→ **Text**:
In the event Optionee ceases to be a Director of the Company for any reason other than
Optionee’s death, Optionee may exercise the Option at any time within one (1) calendar year
following the date such relationship is terminated, to the same extent the Option was
exercisable by Optionee on the date of termination. If Optionee dies during the term of this
Option (including the one (1) calendar year following termination of his or her relationship
with the Company), the person or persons to whom his or her rights under the Option shall
pass, whether by will or by the applicable laws of descent and distribution, may exercise such
Option, to the extent Optionee was entitled to exercise it on the date of his death, for a
period of one hundred eighty (180) calendar days following Optionee’s death. Notwithstanding
anything in this Agreement to the contrary, this Option and all rights granted by this
Agreement shall in all events terminate and become null and void on the Termination Date.
	 
	6.	 	Securities Laws. By accepting this Option and executing this Agreement, Optionee
acknowledges (a) that this Option is a “restricted” security within the meaning of the
Securities Act of 1933, as amended, and may not be transferred except as provided herein; (b)

→ **Tasks to perform**:
• A. Answer these questions about the option agreement, one line each:
(i) For how long may Optionee exercise the Option after ceasing to be a Director for any reason other than death?
(ii) For how many calendar days may the persons who receive Optionee's rights exercise the Option after Optionee's death?
(iii) Under which law does Optionee acknowledge that the Option is a "restricted" security?
• B. Carry the option agreement forward from its final line.

→ **Supplied data**:
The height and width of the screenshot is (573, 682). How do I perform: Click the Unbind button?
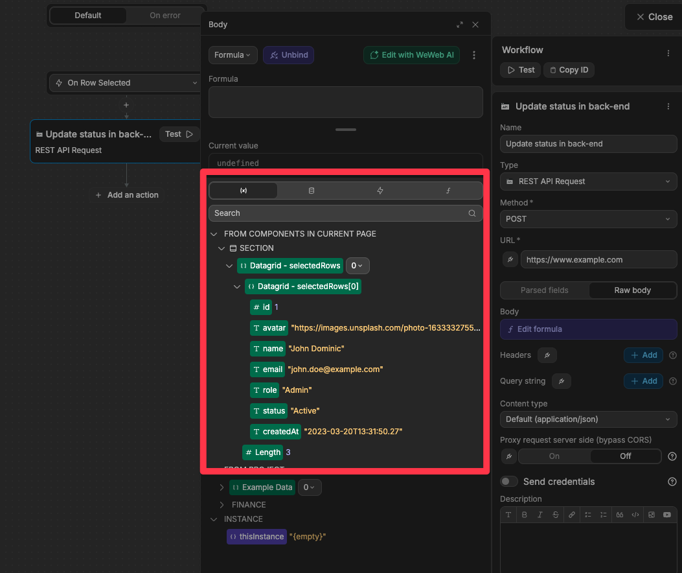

→ **Answers by task**:
• A.
(i) At any time within one calendar year following the date the relationship is terminated.
(ii) One hundred eighty (180) calendar days.
(iii) The Securities Act of 1933, as amended.

• B.
that upon exercise of this Option, Optionee may receive “restricted” securities of the
Company; (c) that the Company may register shares of common stock under the Plan, but is under
no obligation to register the Shares of the Company which are the subject of this Option; and
(d) that at the time of exercise of this Option, in whole or in part, Optionee may be required
to execute an Investment Representation Letter or such other written representations
concerning his or her intentions for the retention or disposition of the Shares of the Company
being acquired by the exercise, as, in the opinion of counsel to the Company, shall be
necessary or advisable to insure that any disposition of the Shares acquired through the
exercise will not involve the violation of the Securities Act of 1933, as amended, any
applicable state securities or blue sky laws, any similar or superseding statute or statutes,
or any applicable federal or state statute or regulation, as then in effect.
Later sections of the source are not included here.